> [Excerpt]:
----------
As proposed your cold-junction temperature sensor should be part of an isothermal (ie. all the same temperature, isolated from disturbances from air currents or heat flowing down the wires) volume A. Ideally the isothermal block has a chunk of metal or something of that ilk to slow temperature changes down so that the dynamics of the CJC sensor do not play much of a part.

In many, if not most, cases of thermocouple instrumentation it is inconvenient to locate and thermally isolate the junctions and an accurate CJC sensor in the field so wires of thermocouple material (or a suitable proxy) are brought back to the instrument and the CJC sensor is located in an isothermal block as in volume B. Heat flows down the wires as shown by the small red arrows.

In your special case of a type T thermocouple, the top junction of Cu-Cu wires are similar alloy so there is little EMF at the top junction and it could be left out of the isothermal area but they won't be identical so it had better be treated like any other thermocouple (with the understanding that the Copper-Constantan junction temperature is actually more important to monitor). The error due to the temperature differences between A and B will be the same.
----------
> [Data section]:

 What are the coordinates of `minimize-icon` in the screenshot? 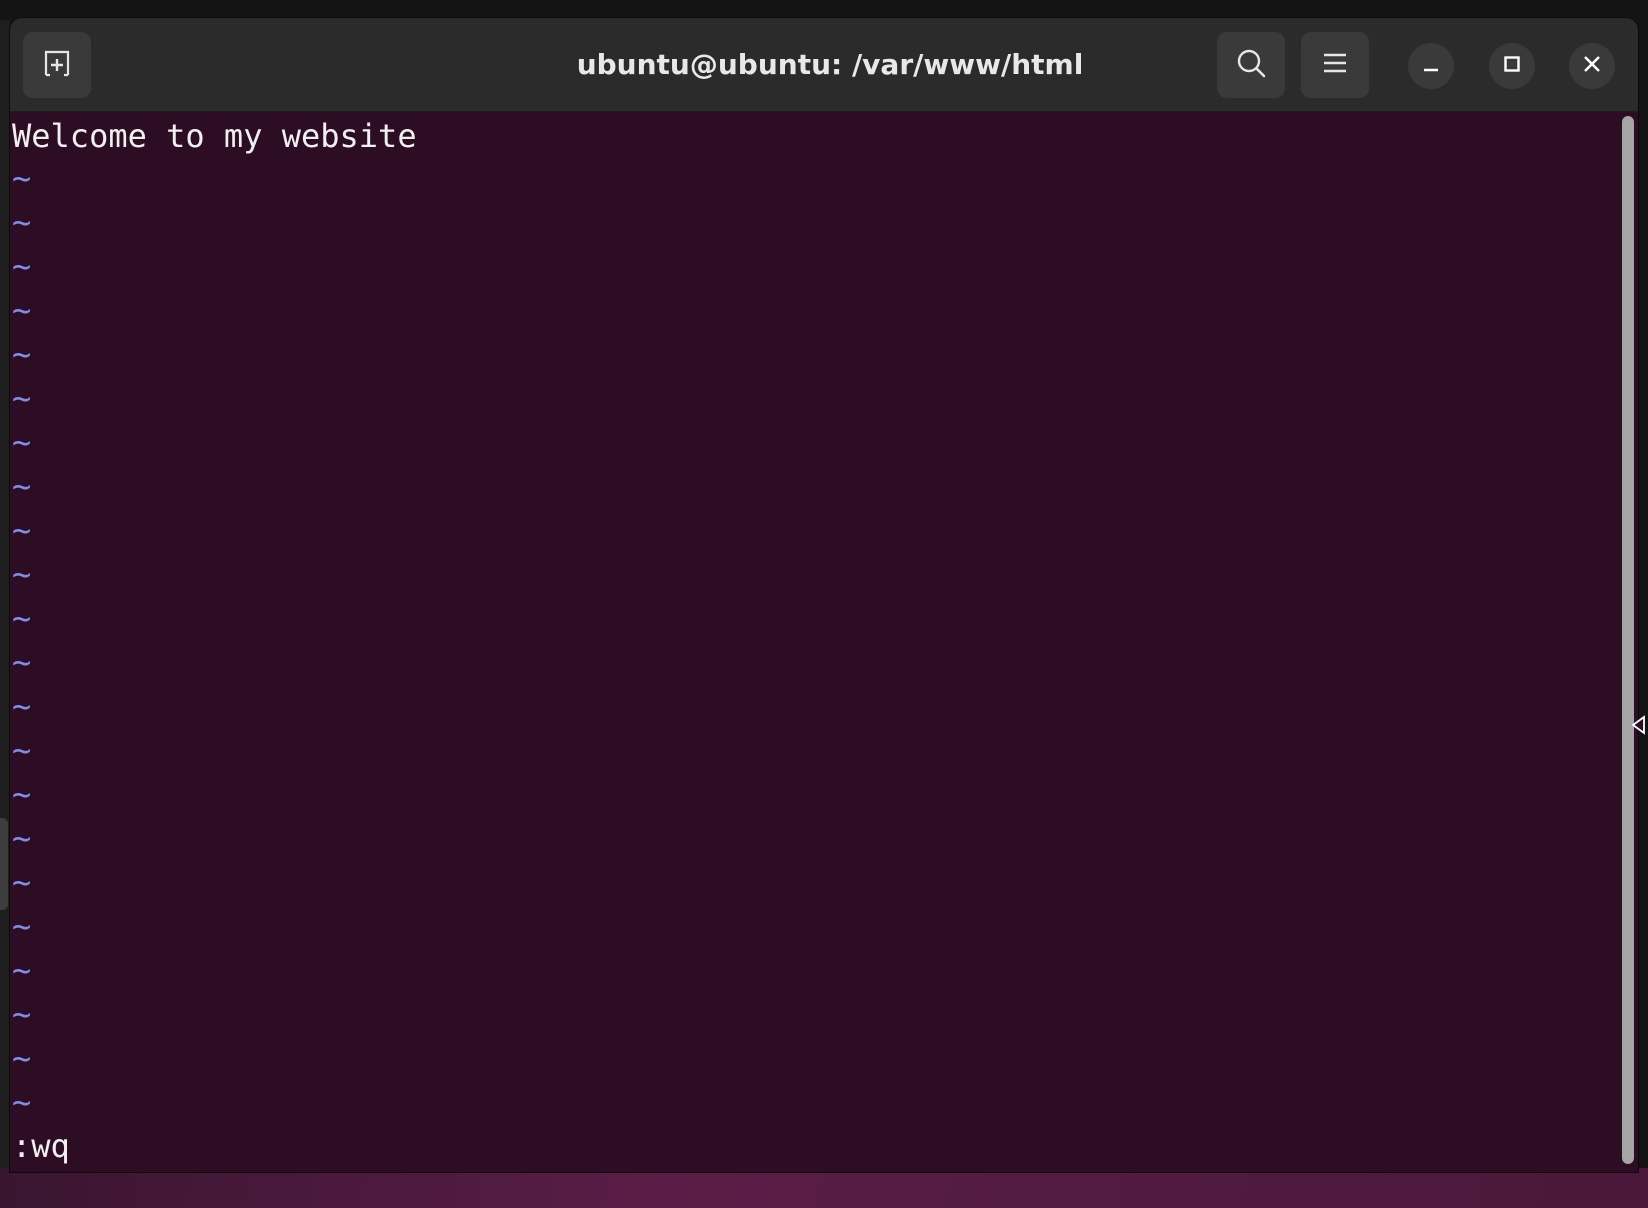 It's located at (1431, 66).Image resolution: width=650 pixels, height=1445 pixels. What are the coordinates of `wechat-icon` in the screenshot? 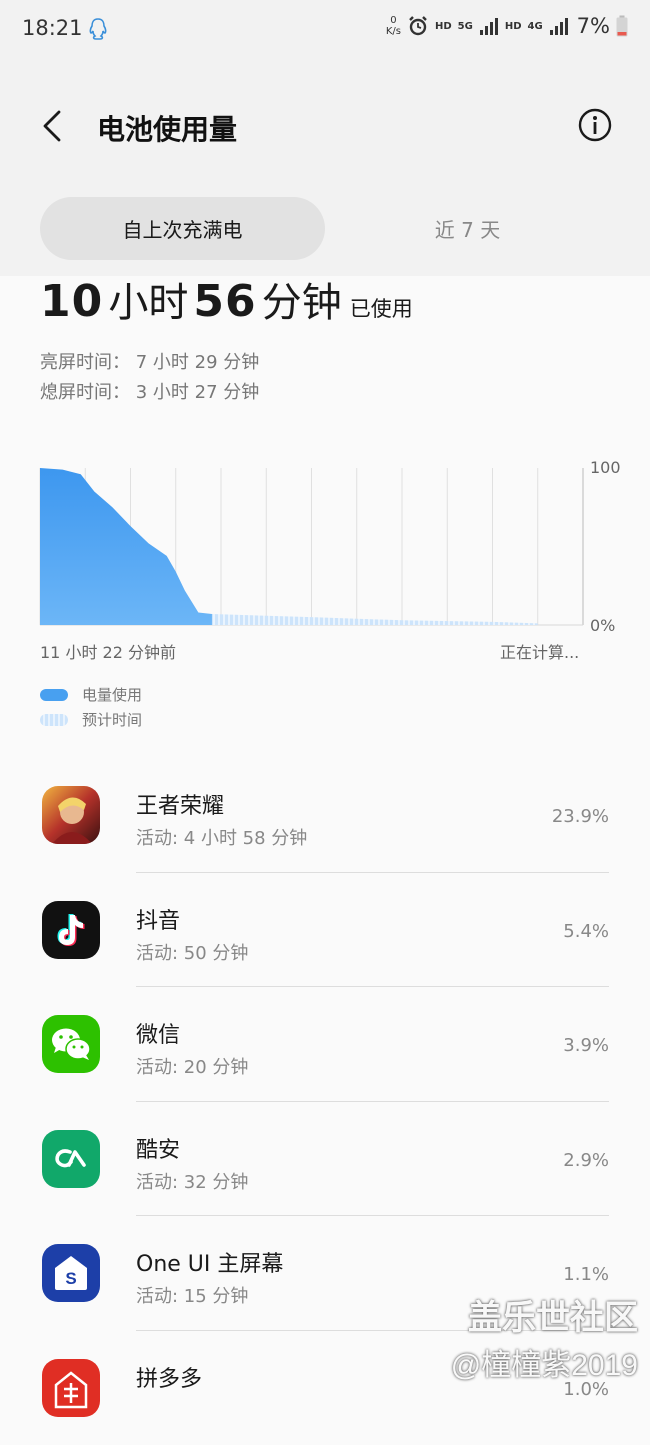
----------
> [What to do]:
A. Answer these questions about the thermocouple cold-junction excerpt:
(i) What should an isothermal block ideally include, and for what purpose?
(ii) Where is the CJC sensor placed when wires of thermocouple material are run back to the instrument?
(iii) Why is there little EMF at the top junction of a type T thermocouple?
B. Write the next few sentences of the excerpt on thermocouple cold-junction compensation, carrying on from its last sentence.

> [Answers provided]:
A.
(i) A chunk of metal or something similar, to slow temperature changes so that the dynamics of the CJC sensor play little part.
(ii) In an isothermal block at the instrument, as in volume B.
(iii) Because the top junction joins Cu-Cu wires of similar alloy.

B.
The consequence of having the CJC sensor in area B while having the wires transition in area A is that any total differences in temperature between A and B will result in almost exactly the same error in the reading (with the given temperatures).

In other wires if the hot junction is at 50°, Area A is at 25.5°C and area B is at 24.5°C your reading will be 49.0°C, a -1°C error. That's a relatively large error in terms of the reading. If the measurement of the temperature is part of a control loop, the controller will cause the hot junction to run at 51°C.

Note that if the hot junction temperature was 500°C, and the other temperatures were the same, then the -1°C error might not be deemed as important.

The above statements are true for most thermocouple types (J, K, T, E, N), and not necessarily for other types.